Eight minutes into the second half, Love was playing defensively off the ball. A pass was intended for Elon’s Zac Ervin, but Love got into the passing lane and deflected the ball toward mid-court. It appeared Ervin would gain control of the ball near the sideline in front of the broadcast table, but Love, who had appeared to overrun the ball, reversed course, darted back to the ball, and tapped it to teammate Anthony Harris while diving onto the floor.
Love immediately headed the other way toward Carolina’s basket. Harris fed the ball right back to him on the left wing. Love squared for a millisecond, drawing out his defender, and then exploded toward the lane near the left baseline before elevating to the rim.
He missed an attempted slam, but the play and its energy, grit, and grace Love displayed had the sophomore version of his game all wrapped into one. But it started on the defensive end and with a mindset that didn’t always reveal itself a year ago.
“I feel like I can bring a spark to the defensive end,” he said, when asked about the sequence. “I said to somebody in another interview, ‘I can be the best defender in the ACC.’ I feel like I can give problems to any guard that I guard, and that’s just where my confidence level is. I feel like anybody that steps in front of me, I’m going to compete and I’m going to give it my all.

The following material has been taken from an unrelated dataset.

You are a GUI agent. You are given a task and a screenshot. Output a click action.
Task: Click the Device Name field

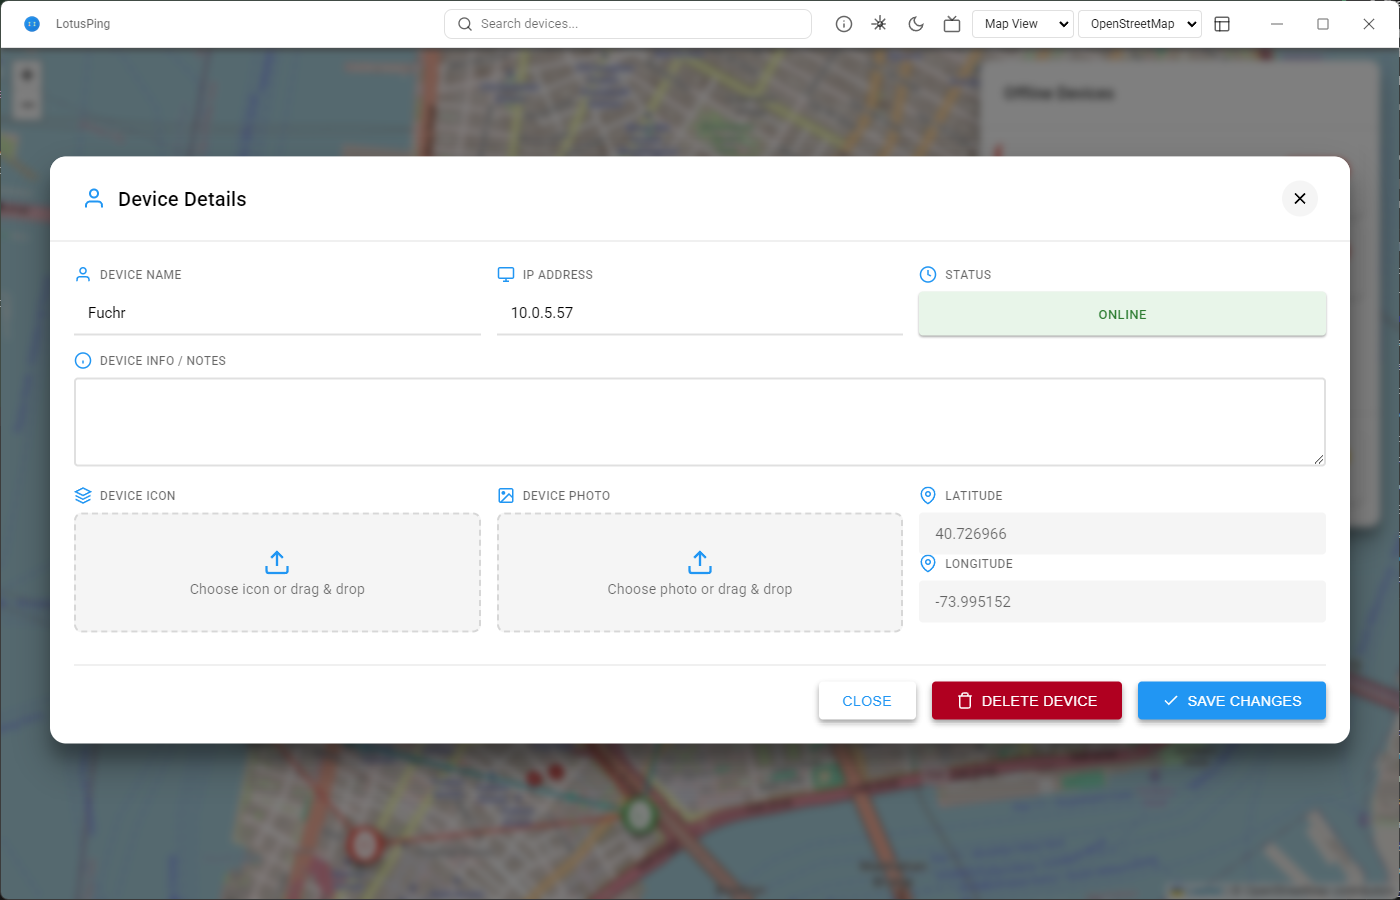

“And Coach Davis gives me that confidence as well to guarding one of the best players… He gives me that confidence, so I go out there and compete for him.”
Love also competes for himself. His team goals have regularly rolled off his tongue this season, but he has personal ones, too. Goals and dreams he articulated to his coach way back in the spring.
It was a conversation that set forth Love on a path he is currently blazing.
Four 20-point games, three-pointers from 25 feet, floaters, drives, kickouts, knowing when not to shoot the ball, and rolling up his sleeves on the defensive end mark the first nine games of Love’s second campaign in Carolina blue.